The email also attributes the businessman saying it is “important for him to share every detail with the brothers and get their blessings as well as their instructions as to how this money [$20 million] should be distributed,” such as “a portion to charity” or “a portion to the election fund kitty”. Abraaj’s undoing began in February when an article from WSJreported that investors were questioning the use of their investments destined for company’s healthcare fund. Naqvi set up a healthcare fund by securing commitments from Bill and Melinda Gates Foundation and other Western Institutions. The fund’s investments include Islamabad Diagnostic Centre in Pakistan and hospital chain Quality Care India.

The article claims that, “documents from liquidators, auditors and investors show that Abraaj moved investor money meant for hospitals and companies into accounts that paid its own expenses, salaries and loans. Abraaj founder Arif Naqvi denies any wrongdoing and says the transfers were appropriate.”

The article which highlights some of the known details of the fund’s collapse include using investor’s money to pay for its own expenses, borrowing money against its own stakes in its funds and a highly unstable business model. The article alleges that, “Abraaj has defaulted on more than $1 billion of debt.”

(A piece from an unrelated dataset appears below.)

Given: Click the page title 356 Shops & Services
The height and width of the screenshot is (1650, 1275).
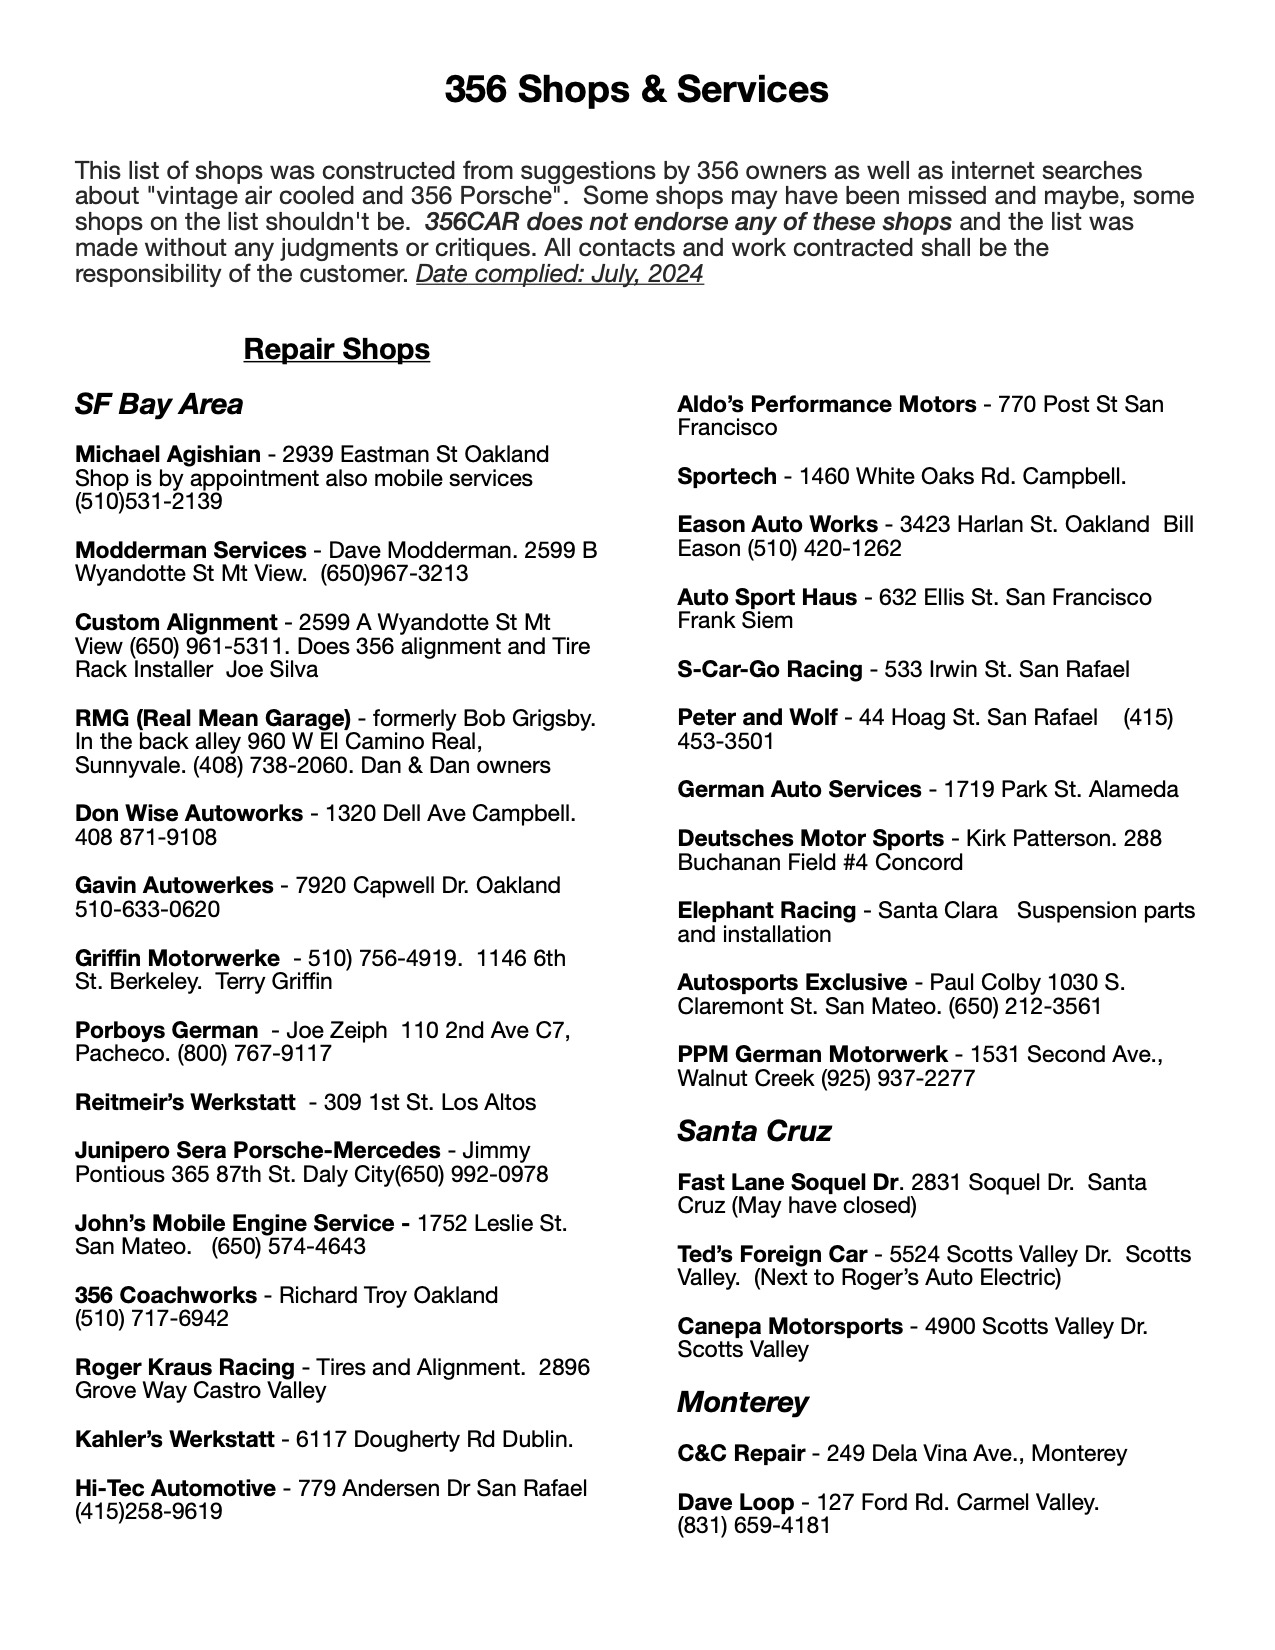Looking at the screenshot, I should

The firm also allegedly cooked its books when Gates Foundation asked Abraaj for bank statements of the accounts that held money for the healthcare fund. Following the request on Nov 30, 2017, Abraaj borrowed $140m from Air Arabia and transferred $29m from its own treasury in to the healthcare fund’s account on Dec 5, 2017. However, after providing investors with a letter from Commercial Bank of Dubai confirming the presence of funds [$170m] in healthcare account, the company repaid $140m to Air Arabia and transferred $10m into Abraaj Treasury on Dec 13, 2017.

During investigations conducted in 2018, “lawyers for investors in the fund wrote to Abraaj stating that the balance of the fund had been just $16,186 on Dec 1, 2017 and $9.98m on Dec 15 and that Abraaj’s transfer of the Air Arabia money to the fund was ‘plainly improper.

The firm was able to attract massive investments for its use of private capital to solve social problems in the emerging markets but has damaged the trust in the entire movement after the fallout. The undoing of the fund has also raised questions on Dubai’s regulatory environment.

The article also alleges that Naqvi transferred more than $200m to his personal accounts, companies linked to him, his family and his former assistant.

Naqvi denies WSJ allegations
Naqvi, however claims that, he was “perfectly entitled to direct” funds from Abraaj and claims that there was nothing untoward about those transfers to his personal accounts or his family. Payments were recorded as his personal liability to the company, Naqvi said.

In his statement, Naqvi said that he denies being part of any conversation that involved a payment to anyone in political office to facilitate the sale of K-Electric. He said Malik was an Abraaj adviser on a variety of activities and that the contract was part of a lengthy discussion about the terms of that role. He said the final agreement “ensured that no conflict of interest would occur.” He said he called it “explosive” due to a reference to the potential sale of K-Electric, which was confidential at the time.

Naqvi said he was entitled to draw down funds from Abraaj, including for his sons and The Modist, an online luxury-clothing retailer started by his former assistant Ghizlan Guenez. No payments were made directly to Ms Guenez, he said. His sons declined to comment. The Modist said Naqvi is a personal investor in the company.

Naqvi said, “Abraaj did not transfer any loans from Air Arabia into the healthcare fund to conceal money missing from the fund since money was always available to the fund on a demand deposit basis.” He said Abraaj used money from the healthcare fund “on a temporary basis for general corporate purposes.”